They also talked about authenticity, and Gaga said she didn't want the documentary to come off as "a big commercial" for her or to paint her as perfect.
Part of that authenticity was choosing to include her personal struggle with chronic pain in the documentary.
When asked about it during the press conference, Gaga became visibly upset at first, and held back tears before simply saying, "It's hard, but it's liberating, too."
"There is an element and a very strong piece of me that believes pain is a microphone," Gaga added. "My pain does me no good unless I transform it into something that is. So I hope people watching it who do struggle with chronic pain know that they're not alone."

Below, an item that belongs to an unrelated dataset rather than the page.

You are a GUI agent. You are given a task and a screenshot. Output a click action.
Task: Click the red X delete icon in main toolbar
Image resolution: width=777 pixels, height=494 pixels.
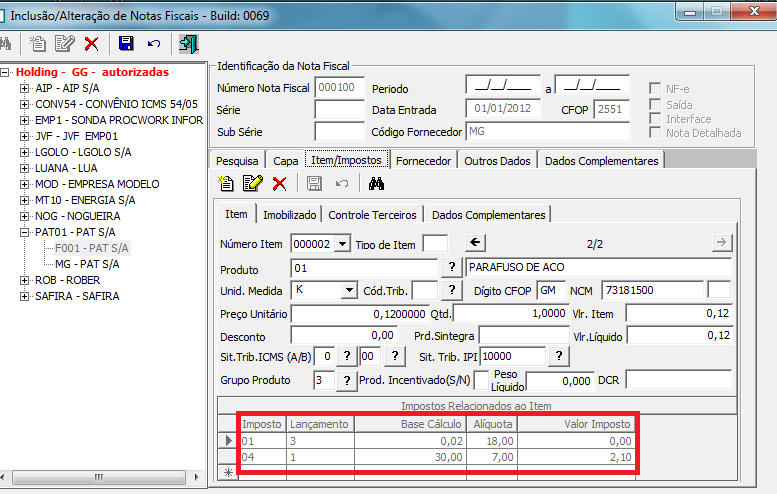point(91,43)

You can read Gaga's full statement below:
"There is an element and a very strong piece of me that believes pain is a microphone. My pain does me no good unless I transform it into something that is. So I hope people watching it who do struggle with chronic pain know that they're not alone. It's freeing for me ... and I want people that struggle with it to hear me. There is a degree of self-deprecation and shame with feeling in pain a lot. And I want people that watch it — that think there's no way I live [with chronic pain] because they see me dance and sing and don't think that could possibly be — to know I struggle with things like them. I work through it and it can be done. We have to stick together. I don't have to hide it because I'm afraid it's weak. It's a part of me, and I'm grateful to Chris for caring. The compassion is overwhelming. That's why it makes me emotional. It's very touching.